In this article, I will show how I have created a Data Flow in Oracle Analytics Cloud to enrich a data set with geocoding data from a different data set, in order to be able to create a map based visualization of data. More specifically: in a previous article I introduced a data set with the Oracle OpenWorld and CodeOne 2018 session catalog. I demonstrated how I got going on Oracle Analytics Cloud with this data set, and how I created my first visualizations. The session catalog contains the room in which each session takes place – and the first part of the room indicates the venue. These venues can be plotted on a map. My objective in this article is to associate the geocoordinates of the venues with each session record and subsequently use that encoding for visualizing the sessions on their actual geographical location on the city map of downtown San Francisco.
I will use a Data Flow in OAC to perform two actions. First I will create a new column called venue that is derived from the first ten characters of the room column. This will derive one of eight venue values for each session. Then I will join the sessions data set with a data set that contains the geo locations for each venue. This makes the longitude and latitude of the venue location part of each session, and allows me to create a map visualization that indicates the locations of selected sessions.
Steps:
- Extract unique venues from room values
- Create data set with venues and their geo-coordinates
- Join sessions data set with venues data set – in order to add geo coordinates to each session
- Create map visualization to show sessions on map [of downtown San Francisco]

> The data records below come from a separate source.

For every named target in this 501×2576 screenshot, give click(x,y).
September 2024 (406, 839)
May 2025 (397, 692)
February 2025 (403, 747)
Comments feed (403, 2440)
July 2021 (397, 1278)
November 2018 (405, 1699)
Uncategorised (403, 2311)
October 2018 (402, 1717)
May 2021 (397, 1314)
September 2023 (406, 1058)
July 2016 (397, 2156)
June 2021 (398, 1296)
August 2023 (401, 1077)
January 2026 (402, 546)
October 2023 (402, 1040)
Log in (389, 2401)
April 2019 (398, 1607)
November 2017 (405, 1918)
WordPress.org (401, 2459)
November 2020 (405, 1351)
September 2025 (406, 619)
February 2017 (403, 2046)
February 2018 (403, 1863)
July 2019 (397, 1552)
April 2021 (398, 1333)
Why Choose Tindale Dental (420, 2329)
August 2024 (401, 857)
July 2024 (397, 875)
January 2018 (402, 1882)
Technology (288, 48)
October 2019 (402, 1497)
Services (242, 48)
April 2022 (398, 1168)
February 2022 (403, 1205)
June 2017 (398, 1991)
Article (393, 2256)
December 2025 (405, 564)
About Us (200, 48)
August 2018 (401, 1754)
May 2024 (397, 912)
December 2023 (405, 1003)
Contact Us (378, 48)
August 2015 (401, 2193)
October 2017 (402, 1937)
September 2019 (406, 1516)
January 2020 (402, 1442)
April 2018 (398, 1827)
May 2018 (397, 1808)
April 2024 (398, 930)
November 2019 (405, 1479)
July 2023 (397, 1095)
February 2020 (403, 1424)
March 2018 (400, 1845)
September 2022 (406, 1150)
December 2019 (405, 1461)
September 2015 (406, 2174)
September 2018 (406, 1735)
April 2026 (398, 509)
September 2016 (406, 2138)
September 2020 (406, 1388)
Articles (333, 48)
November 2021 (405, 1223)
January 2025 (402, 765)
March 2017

next steps: create custom map with floorplans for each of the venues
Starting from the data set prepared in the previous article – downloadable from https://github.com/lucasjellema/Oracle-OpenWorld-CodeOne-2018-SessionCatalog/blob/master/oow2018-sessions-clean.xlsx.
Extract unique venues from room values
I have opened the data set and explore the room column. The venue is included as first part of the string of the room column.
I can get a feel for the different values by taking a substring of the room string values. It turns out that a substring of the first 12 characters of room give me the unique values representing the venues. I create a new column venue, using an expression to derive that substring of room:
After Adding the Step and Applying the Script, I can turn to the visualize tab:
And get a list of the unique venue values.
I can copy the values of the venues to the clipboard and from there to a text file or an Excel sheet.
Create data set with venues and their geo-coordinates
Next I need to extend this text file with the geocoordinates. I use this website for getting the exact longitude and latitude value: https://www.findlatitudeandlongitude.com/?loc=Moscone+Center+west%252C+San+Francisco%252C+CA&id=2190619#.XEwbXFxKhPZ
After getting all coordinates, this is what the file looks like:
it also includes the names of the venues in full.
Next I add this data set to my OAC instance.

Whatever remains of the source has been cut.